- _EXCERPTED TEXT_
Friday, July 31, 2015

July 31, 2015 - I'm A Missionary


Hey fambam,

this week flew by holy cow. Basically the coolest thing in the world happened and we got to go PROSELETYZING (how the heck do you spell that?) OUT IN REAL BRAZIL TO REAL PEOPLE AND GIVE OUT REAL BOOKS OF MORMON. it was amazing. we took this crazy bus ride comparable to the Knight Bus in harry potter 3, then they just dropped us off and we had 3 books of mormon each and they just told us to go find people. it was the greatest experience, everyone we talked to ACTUALLY talked to us and even sometimes UNDERSTOOD what we were saying. sis kinn was pretty nervous so i did most of the talking but it was good. the people are so friendly and receptive, they always, except one time, took the book of mormon and said theyd read and pray about it. i was astounded. it was the strangest thing too because as i was talking to these strangers about how they felt about jesus christ and how he had impacted in their life, and i testified to them that he is our savior and that we can go back to him after this life through the gospel, i really could feel the spirit witnessing to me that that was true. it was the best thing ever. i cant wait to have real people to teach. except one time a man i was talking to hugged me when i was done talking and it was super awk and apparently my teacher irma correa was watching us then cuhs after she said ´´sister walker no hugging strangers on the street!!´´ haha my b...

oh i got your guys´s letter this week! super awesome cuhs no one ever gets mail here so you get to parade it around like the cats pajamas. i got it on monday in case you were wondering. and mission ties is so awesome thank you so much!!! im going to pick up my treat after i email today. we went to the sao paulo temple again this morning and got to work in the laundry room (supes fun) and then the session was in ENGLISH HALLELUJAH even tho like everyone in there was hispanic or brazilian idk but i wasnt complainaing.

so language update: portuguese is still hard. i love love speaking it, but its so hard to understand all the different accents from around brazil here. also my vocabulary is pretty limited to only like church topics so unless someone wants to talk to me about the restoration of the gospel through joseph smith or tithing, im pretty much out of convo topics. its sometimes really frustrating because we get yelled at to speak portugeuse only allll the time. and its just exhausting speaking it all day, and i also can never express what i need or am feeling in portuguese so i just end up saying nothing. i also get frustrated because when im upset and stressed, i want to be alone, but i literally am never allowed to be alone. bummer. guess ill have to get used to that one. also its werid cuhs i feel like im being babysat here all the time. and i hate being micromanaged by the instructors so that really grinds my gears.

everyone here tries to fatten me up. not kidding. the lunch ladies that serve the food always try and make me take two desserts and im like uh no one questionable jello cup is enough for me thanks.... but its so weird, weight is like a huge deal here. theres a scale right outside the cafeteria that everyone uses after every meal. 3 different sisters have asked me how much i weigh here, fun fact.

- _DATA LINES_
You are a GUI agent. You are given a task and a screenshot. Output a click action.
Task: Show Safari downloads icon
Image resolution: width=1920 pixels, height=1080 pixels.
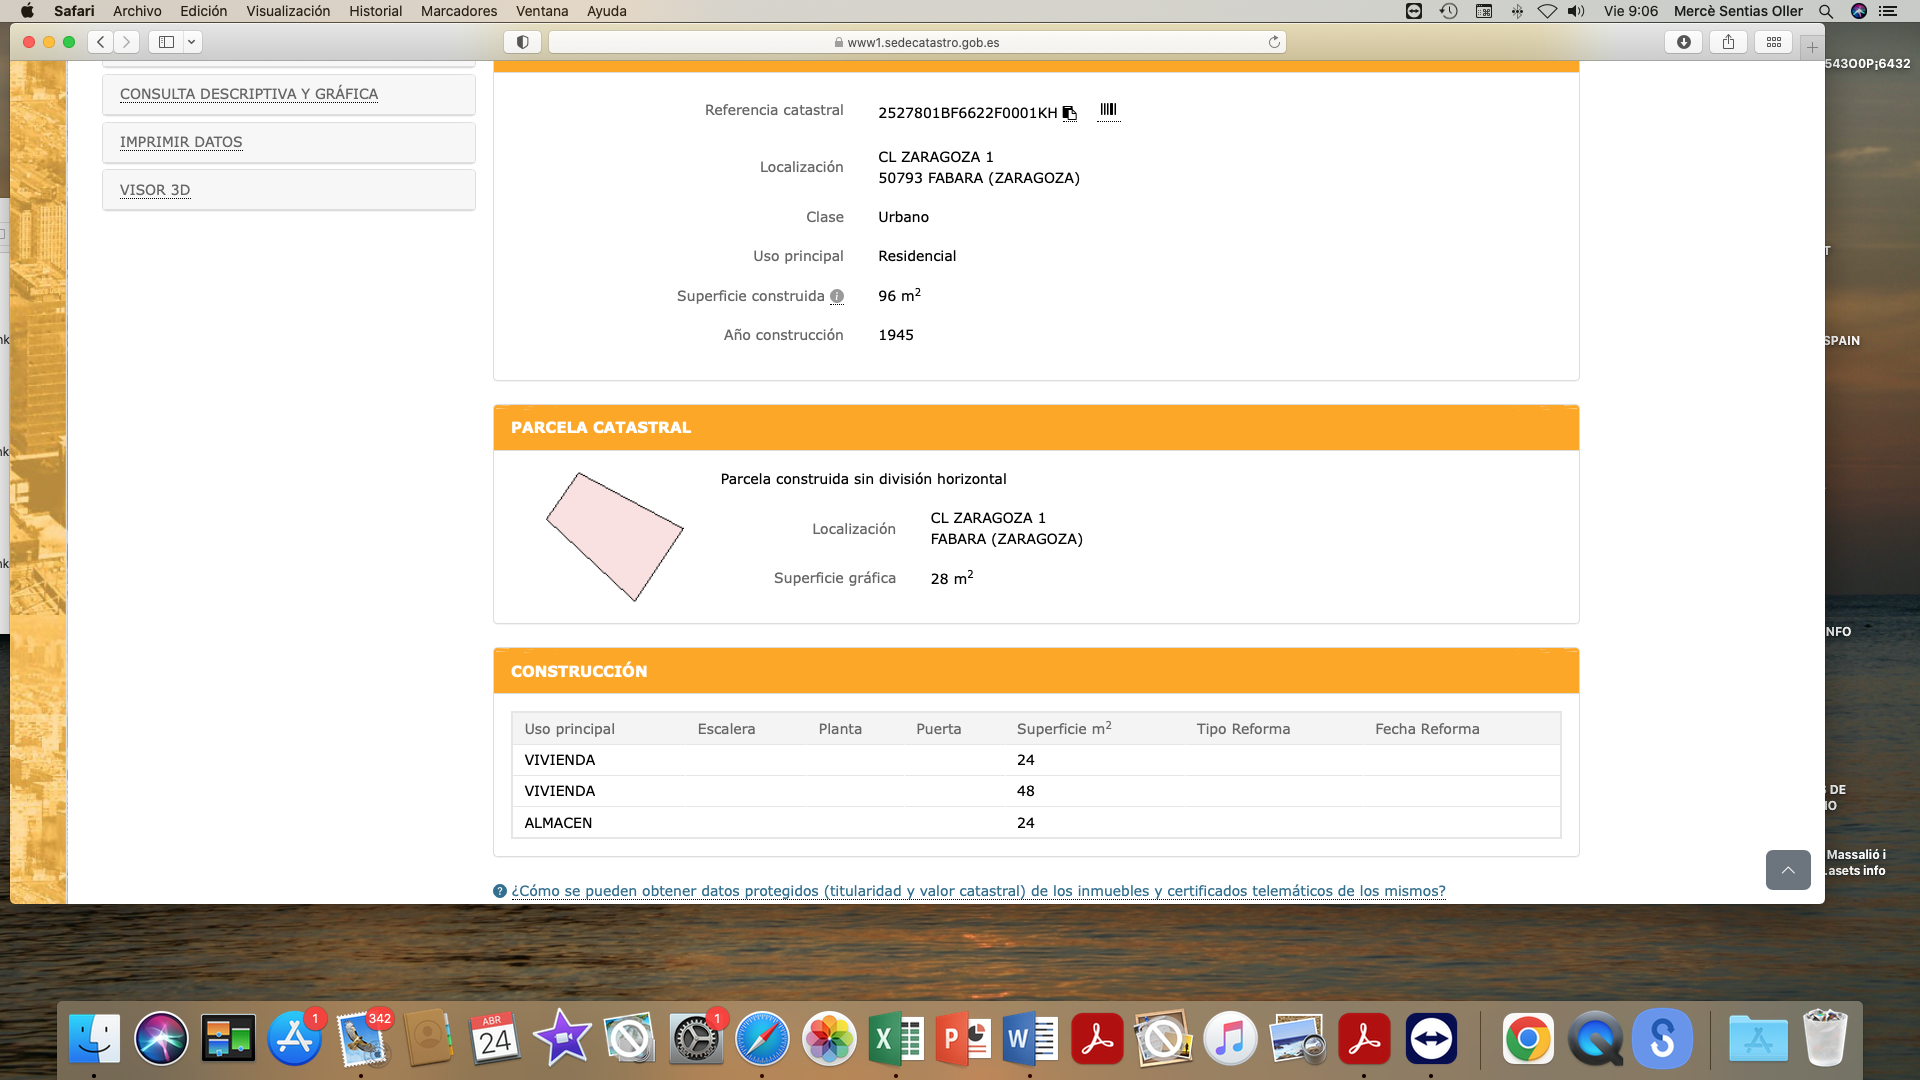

- _REQUIREMENTS_
Continue the missionary letter from Brazil that appears above the data, starting right after its final sentence.

- _WRITTEN ANSWER_
oh i forgot to mention last week, but we got two new sisters in our district, sis lund and sis chandler! they were in provo for two weeks and then got their visas. its so great having sisters with us now. and they fit right in with our weird crazy hilarious district. all the instructors say that we´re a really good district (as far as americans go) (really though), and we´re good with the language and all that but idk why we seem average to me.

brother claudicosta (costa..?) from the 70 came and spoke to us but the english headphones werent working so idk if he said anything inspiring. oops.

american things to get for future packages if any: tide to go pens, big ole journal, american candy, mints.

other than that, being a missionary is getting so much better! i love teaching lessons and seeing my fake investigators progress in the gospel. i love seeing how much hope and love the gospel brings to people, even if its just strangers on the street. my motto of the week is `´i can do hard things.´´ the lord puts these trials in our life so that when we use faith to overcome them, we can in turn help other people along the way. thats what i keep telling myself right now so ill be able to help my real investigtors. i cant believe i only have 2 weeks left here. ahhh cant think about that right now. too scary.

i love you guys, thanks for keeping me in your prayers!!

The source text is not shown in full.